In order to understand what a hypernetwork is, lets back up a little. If you have created images on Stable Diffusion – the AI tool for creating digital art and images – you have come across it.
Training generally refers to a process where a model learns (determining) good values for all the weights and the bias from labeled examples
First an AI model must learn how to render or synthesize an image of someone into a photo from a 2D or 3D model via software. Although the Stable Diffusion model was thoroughly tested, it has some training limitations that can be corrected by embedding and hypernetworks training methods.
To get best results, end-users may choose to do additional training to fine-tune generation outputs to match more specific use-cases. An “embedding” training involves a collection of user-provided images, and allows the model to create visually similar images whenever the name of the embedding is used within a generation prompt.
Embeddings are based on the “textual inversion” concept developed by researchers from Tel Aviv University where vector representations for specific tokens used by the model’s text encoder are linked to new pseudo-words. Embedding can reduce biases within the original model, or mimic visual styles.
A “hypernetwork”, on the other hand, is a pre-trained neural network that is applied to various points within a larger neural network, and refers to the technique created by NovelAI developer Kurumuz in 2021, originally intended for text-generation transformer models.
Trains on specific artists
Hypernetworks are included to steer results towards a particular direction, allowing Stable Diffusion-based models to replicate art styles of specific artists. The network has the advantage of being able to work even when the artist is not recognised by the original model and will still process the image by finding key areas of importance such as hair and eyes, and then patch these areas in a secondary latent space.
“The Embedding layer in Stable Diffusion is responsible for encoding the inputs (for example, the text prompt and class labels) into low-dimensional vectors. These vectors help guide the diffusion model to produce images that match the user’s input,” Benny Cheung explains in his blog.
“The Hypernetwork layer is a way for the system to learn and represent its own knowledge. It allows Stable Diffusion to create images based on its previous experience.”
While its embedding layer encodes the inputs such as text prompt and class labels into low-dimensional vectors to help guide the diffusion model to produce images that match the user’s input, the hypernetwork layer is somewhat a way for the system to learn and represent its own knowledge.
In other words, it permits Stable Diffusion to create images based on its previous experience.
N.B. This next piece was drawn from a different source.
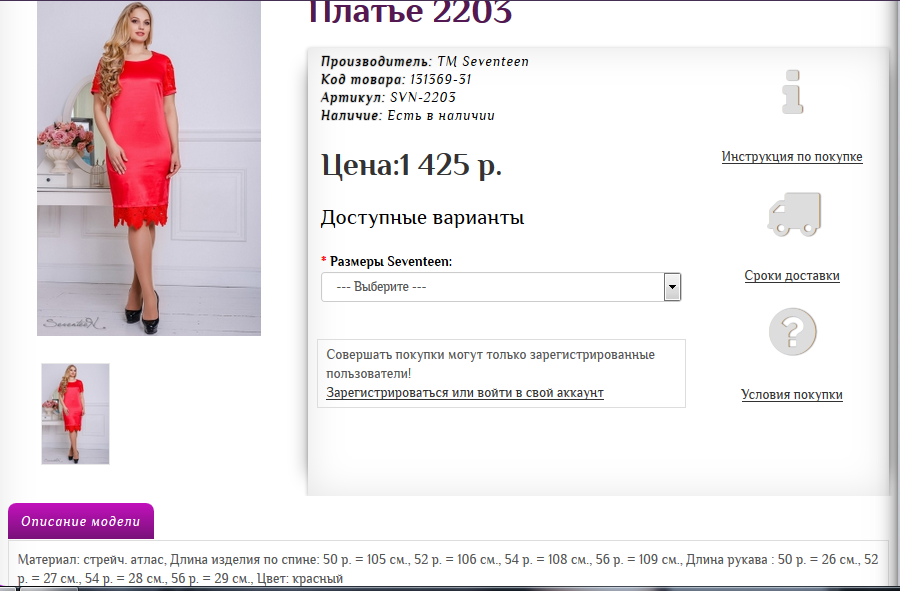Open the Инструкция по покупке link
The image size is (900, 591).
pyautogui.click(x=792, y=157)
In Stable Diffussion, a hypernetwork is an additional layer that is processed after an image has been rendered through the model. The Hypernetwork tends to skew all results from the model towards your training data in a way essentially “changing” the model.
This essentially means that the hypernetwork is responsible for memory retention of images the system has previously generated. When a user gives a new input, the system can use its prior existing knowledge to create a more accurate image. As such, hypernetworks therefore allow the system to learn faster and improve as it goes.
This has the advantage that every image containing something that describes your training data, will look like your training data.
“We found that training with embedding is easier than training with a hypernetwork for generating self-portraits. Our training yielded good results which we are satisfied with,” Cheung wrote.
Which finetuning technique are you using? Something like Hypernetworks or Textual Inversion?
— Mathias Michel (@m91michel) December 21, 2022
But its a technology many are still haggling with. Hypernetworks and AI-generators have just begun to cater to users’ needs and wants. The user interfaces and prompting techniques will undoubtedly advance fast, and will maybe even be catching Google off-guard, as MetaNews recently covered.